To earn a living, Bill raised cattle (around 300 head) on the Big Cypress Reservation and was a heavy equipment operator.

==Tribal organization==
In 1953, the Seminole were advised they were on the Congressional list for tribal termination and loss of federal benefits, under the federal Indian termination policy. Being proposed for termination galvanized the tribe into action. On October 9, 1953, an emergency meeting was called at the agency headquarters on the Dania Reservation. There were two issues to be considered: (1) convincing the government that the tribe was not ready to take over management of its own affairs and (2) convincing the government that all Native people living in Florida were not Seminole.

In 1954 on March 1 and 2, designated tribal members testified at a Joint Hearing before the Subcommittees of the Committees on Interior and Insular Affairs of the 83rd Congress. On April 4, 1955, the tribe created a board of directors and appointed Bill Osceola as chairman. The goal was to form a tribal organization before the Clewiston hearings which would begin in two days. On April 6 and 7 of the same year, hearings were held and the tribe requested the continuance of federal government supervision for the next 25 years and separation of the Seminoles from the Miccosukee tribe and Traditional Indians.

Lacking the necessary funds to make repeated trips to Washington, DC and Tallahassee, Florida to argue their case, in 1956, Osceola came up with a plan to build a rodeo arena on the Dania Reservation as a tourist attraction. Because many Seminoles worked on the ranches of
South Florida or had ranches of their own and were known as excellent cattlemen and horsemen, Osceola thought the rodeo would be a natural moneymaker. He convinced cattlemen in Brighton to commit cattle and got lumber donations from people in Broward County. Opening day at the Rodeo saw 500 spectators and proceeds were used to organize the tribe and gain federal recognition. The rodeo that Osceola began in an effort to save his tribe was christened on February 7, 1997 as the Bill Osceola Memorial Rodeo, to honor his memory.

By March 26, 1957 a committee, under the chairmanship of Bill Osceola had been formed to draft a constitution and corporate charter. The Constitutional Committee members were: Billy Osceola and John Henry Gopher (Brighton), Bill Osceola and Jack Willie (Dania), Jimmie O. Osceola and Frank J. Billie (Big Cypress), and Larry Mike Osceola (Trail, but not of the Trail faction).

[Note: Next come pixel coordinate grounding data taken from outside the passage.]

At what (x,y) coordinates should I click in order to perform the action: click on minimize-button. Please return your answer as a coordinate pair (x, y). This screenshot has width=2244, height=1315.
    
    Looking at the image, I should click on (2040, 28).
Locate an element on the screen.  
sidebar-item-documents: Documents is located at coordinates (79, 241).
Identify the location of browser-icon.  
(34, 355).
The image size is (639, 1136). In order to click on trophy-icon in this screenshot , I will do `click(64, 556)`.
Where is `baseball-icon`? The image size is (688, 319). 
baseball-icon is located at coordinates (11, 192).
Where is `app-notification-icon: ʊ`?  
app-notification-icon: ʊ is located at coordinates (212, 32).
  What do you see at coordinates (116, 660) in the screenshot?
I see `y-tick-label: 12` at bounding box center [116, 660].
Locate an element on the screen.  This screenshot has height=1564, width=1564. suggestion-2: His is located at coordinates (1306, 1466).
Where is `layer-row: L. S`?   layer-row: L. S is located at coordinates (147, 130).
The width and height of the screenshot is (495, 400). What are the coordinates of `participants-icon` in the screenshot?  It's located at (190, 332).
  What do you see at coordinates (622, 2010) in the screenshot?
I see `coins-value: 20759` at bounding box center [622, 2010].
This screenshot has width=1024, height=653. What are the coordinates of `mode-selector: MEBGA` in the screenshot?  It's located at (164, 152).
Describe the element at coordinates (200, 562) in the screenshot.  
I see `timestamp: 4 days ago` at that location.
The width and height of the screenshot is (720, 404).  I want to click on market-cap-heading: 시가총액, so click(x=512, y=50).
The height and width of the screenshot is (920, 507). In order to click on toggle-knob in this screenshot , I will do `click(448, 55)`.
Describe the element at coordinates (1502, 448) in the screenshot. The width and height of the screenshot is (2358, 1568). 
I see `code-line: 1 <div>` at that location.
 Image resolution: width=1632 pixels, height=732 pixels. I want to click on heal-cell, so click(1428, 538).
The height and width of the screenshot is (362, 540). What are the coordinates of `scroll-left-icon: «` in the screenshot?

Once the documents were prepared meetings were held on each reservation to discuss them with the tribespeople. The constitution and bylaws were accepted by tribal vote on August 21, 1957 by a vote of 241 for and 5 against.

The first officers elected in 1957 for the Seminole tribe were Billy Osceola, Tribal Chairman; Betty Mae Jumper, vice chairman; Laura Mae Osceola, secretary; and the non-Indian wife of an agency employee as treasurer. These officers selected their business officers: Frank Billie, president and Bill Osceola, vice president; however, Billy resigned and Bill Osceola served as first president.

==Personal life==
Bill married Charlotte Tommie (June 17, 1921 – January 8, 1999) with whom he had four children and adopted two daughters: Priscilla Osceola Sayen (November 24, 1941 – June 2, 2014), Marcellus Osceola (October 22, 1945 - ), and Raymond Osceola (September 8, 1949 – November 12, 2005); Yvonne Osceola Cortney, Judybill Osceola, and Cynthia Osceola.

Bill Osceola died April 16, 1995 in Hollywood, Florida and was buried at Seminole Cemetery West.

His grandson Marcellus Osceola Jr. was elected tribal chairman in 2016 and re-elected in 2019.